● WHAT THE EXERCISE ASKS:
Would you write out the full listing exactly, without any pictures?
BEGIN INFORMATION GIVEN
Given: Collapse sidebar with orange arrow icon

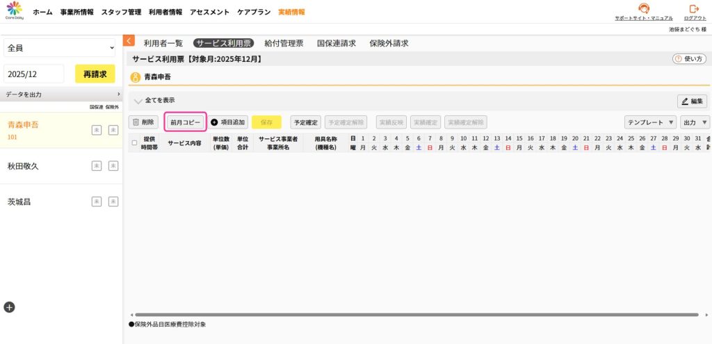Looking at the screenshot, I should pyautogui.click(x=129, y=42).
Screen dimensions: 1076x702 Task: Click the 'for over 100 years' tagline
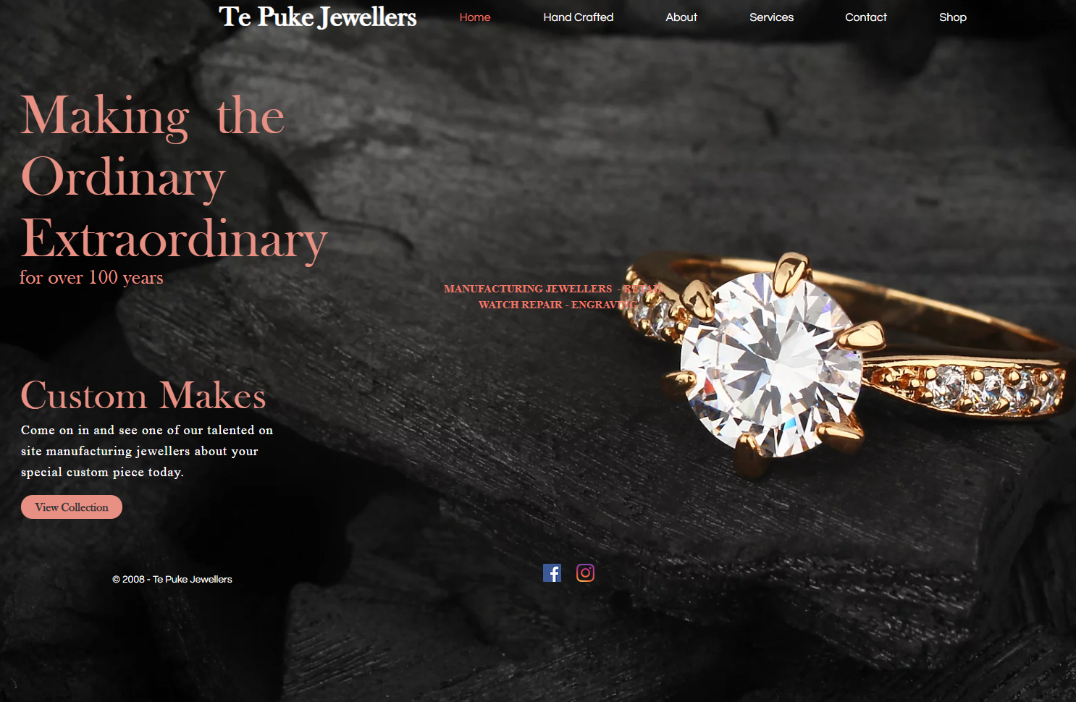[x=91, y=278]
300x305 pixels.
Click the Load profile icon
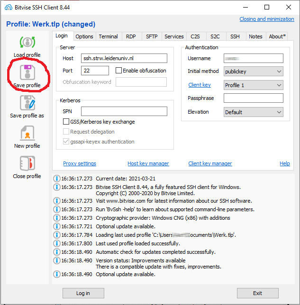tap(27, 43)
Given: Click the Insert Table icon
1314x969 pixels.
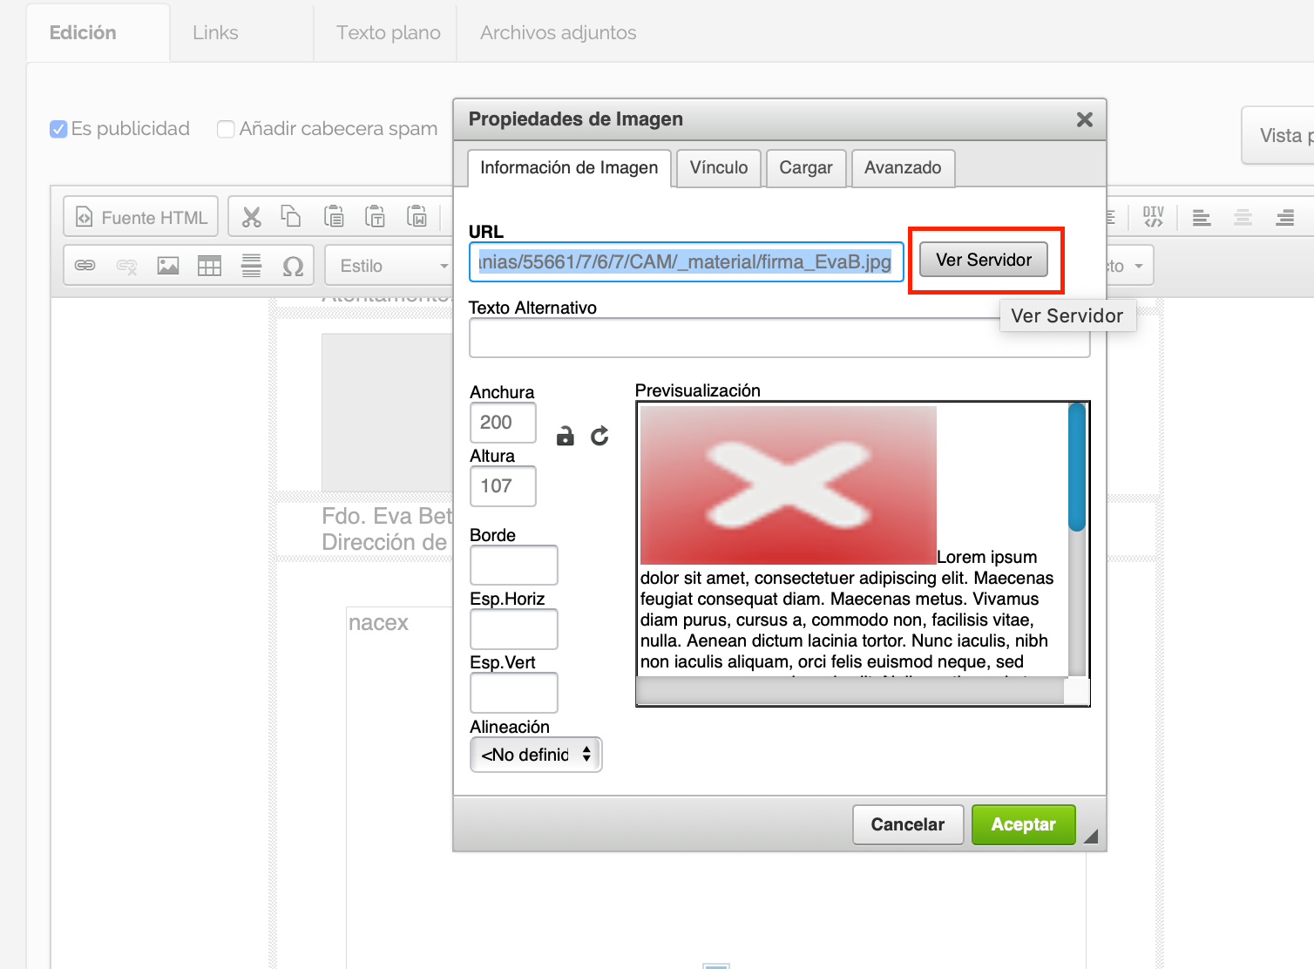Looking at the screenshot, I should [x=209, y=266].
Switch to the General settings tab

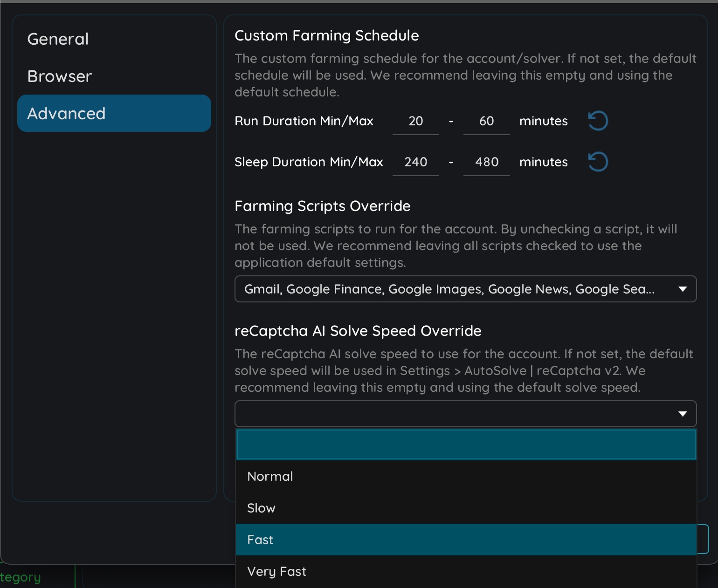pyautogui.click(x=58, y=39)
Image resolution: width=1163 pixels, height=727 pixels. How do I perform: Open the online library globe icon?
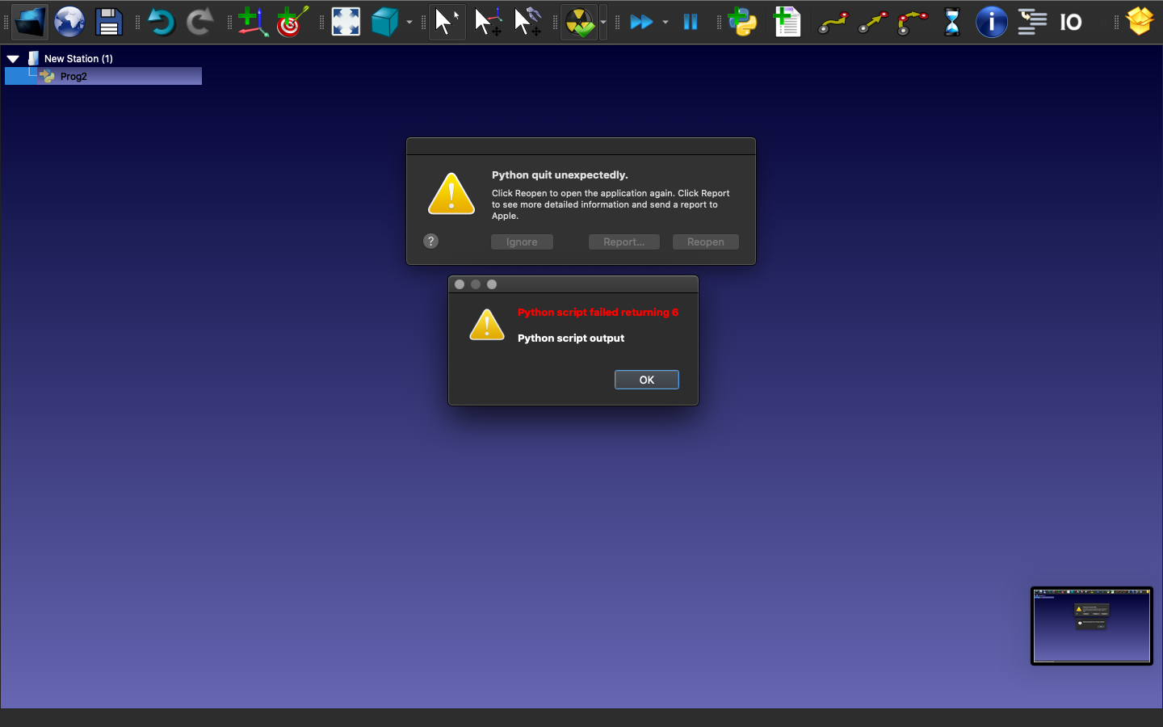(x=69, y=22)
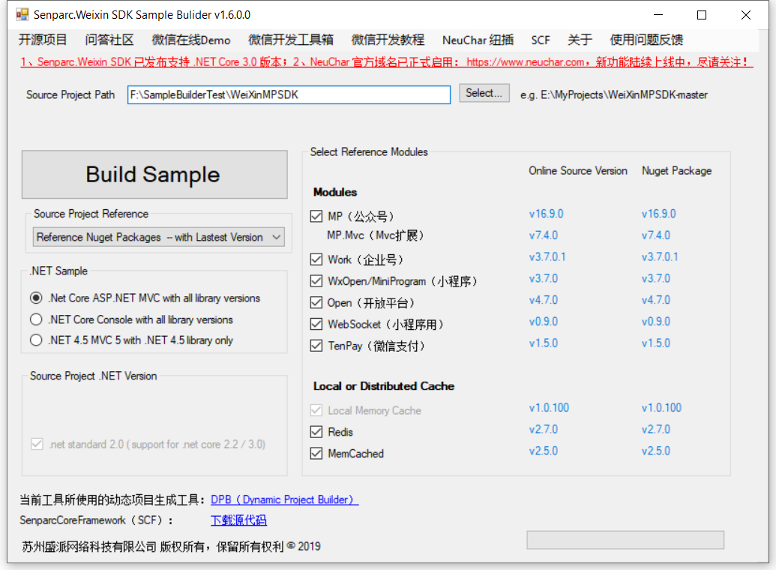776x570 pixels.
Task: Click the 下载源代码 link
Action: click(238, 520)
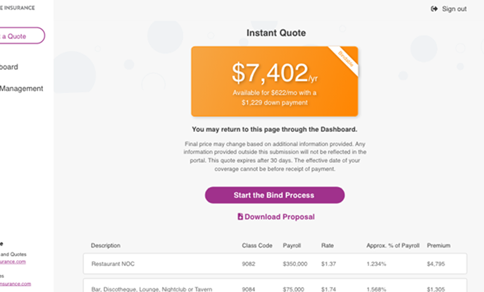Select the Bar, Discotheque, Lounge row
This screenshot has width=484, height=292.
[275, 286]
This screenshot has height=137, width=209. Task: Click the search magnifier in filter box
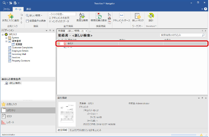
END INFORMATION GIVEN
● RESULT FOR THIS TASK:
Given: Collapse sidebar with orange arrow icon

Looking at the screenshot, I should pyautogui.click(x=129, y=42).
Screen dimensions: 1076x702 Task: Click the 'for over 100 years' tagline
[x=91, y=278]
300x305 pixels.
Click the Load profile icon
tap(27, 43)
Given: Click the Insert Table icon
1314x969 pixels.
Looking at the screenshot, I should [x=209, y=266].
Switch to the General settings tab

pyautogui.click(x=58, y=39)
Image resolution: width=1163 pixels, height=727 pixels. How do I perform: Open the online library globe icon?
(x=69, y=22)
776x570 pixels.
Task: Click the 下载源代码 link
Action: click(238, 520)
Select the Bar, Discotheque, Lounge row
This screenshot has width=484, height=292.
[275, 286]
This screenshot has height=137, width=209. Task: Click the search magnifier in filter box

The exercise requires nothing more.